| Viele Unternehmen leiten Maßnahmen zur Verbesserung der Umwelt- und Arbeitsbedingungen über die jeweiligen gesetzlichen Vorschriften hinaus bei ihren Niederlassungen, Tochtergesellschaften sowie teilweise auch bei Vertragspartnern, Zulieferern und Lizenznehmern in Entwicklungsländern ein.
Solche unternehmerischen Initiativen werden von BDA und BDI ausdrücklich begrüßt und unterstützt. Selbst in Anbetracht der niedrigeren wirtschaftlichen Leistungsfähigkeit von Entwicklungsländern sind Praktiken wie extreme Formen der Kinderarbeit sowie Zwangsarbeit nicht hinnehmbar. Indem international operierende Unternehmen in ihrem Einflussbereich und mit den ihnen zur Verfügung stehenden Mitteln versuchen, Änderungen zum Positiven herbeizuführen, geben sie einen wichtigen Anstoß für die Gesamtentwicklung.

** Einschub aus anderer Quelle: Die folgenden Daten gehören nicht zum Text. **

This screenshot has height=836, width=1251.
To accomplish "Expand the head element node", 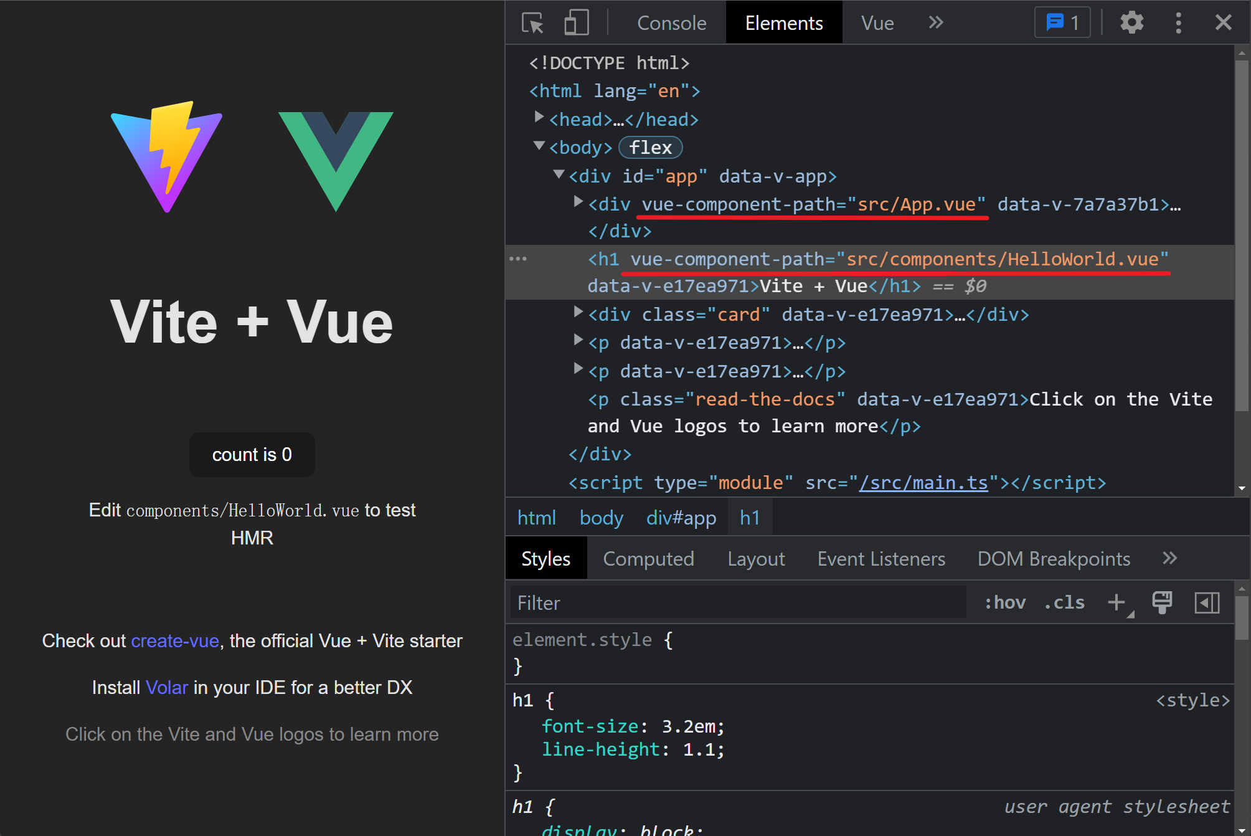I will pos(539,117).
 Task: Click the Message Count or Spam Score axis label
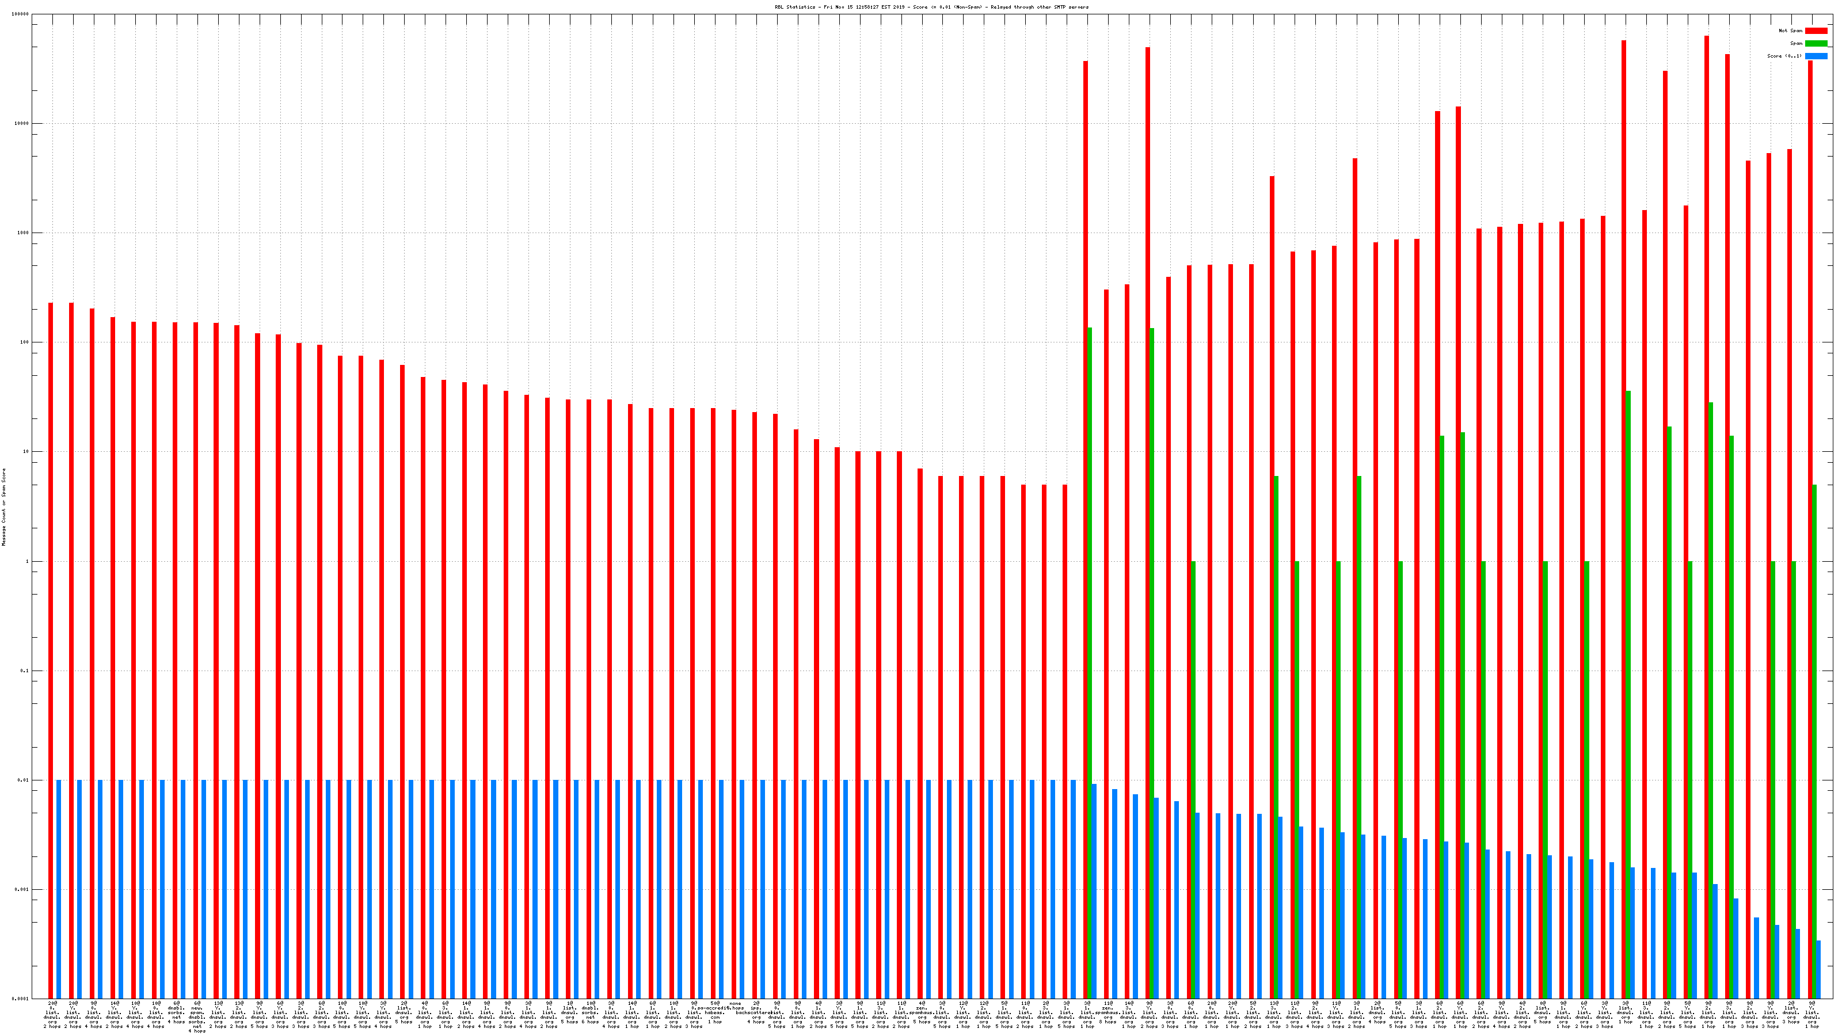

Die Abgabe einer Garantie für die Einhaltung bestimmter Arbeits- und Umweltstandards bei allen Zulieferern und Vertragspartnern kann allerdings kaum ein Unternehmen übernehmen. Angesichts immer komplexerer Lieferbeziehungen, mit z. T. über mehrere Erdteile reichenden Produktionsketten, würde eine solche Garantie die rechtlichen und tatsächlichen Möglichkeiten von Unternehmen überfordern, insbesondere von KMU.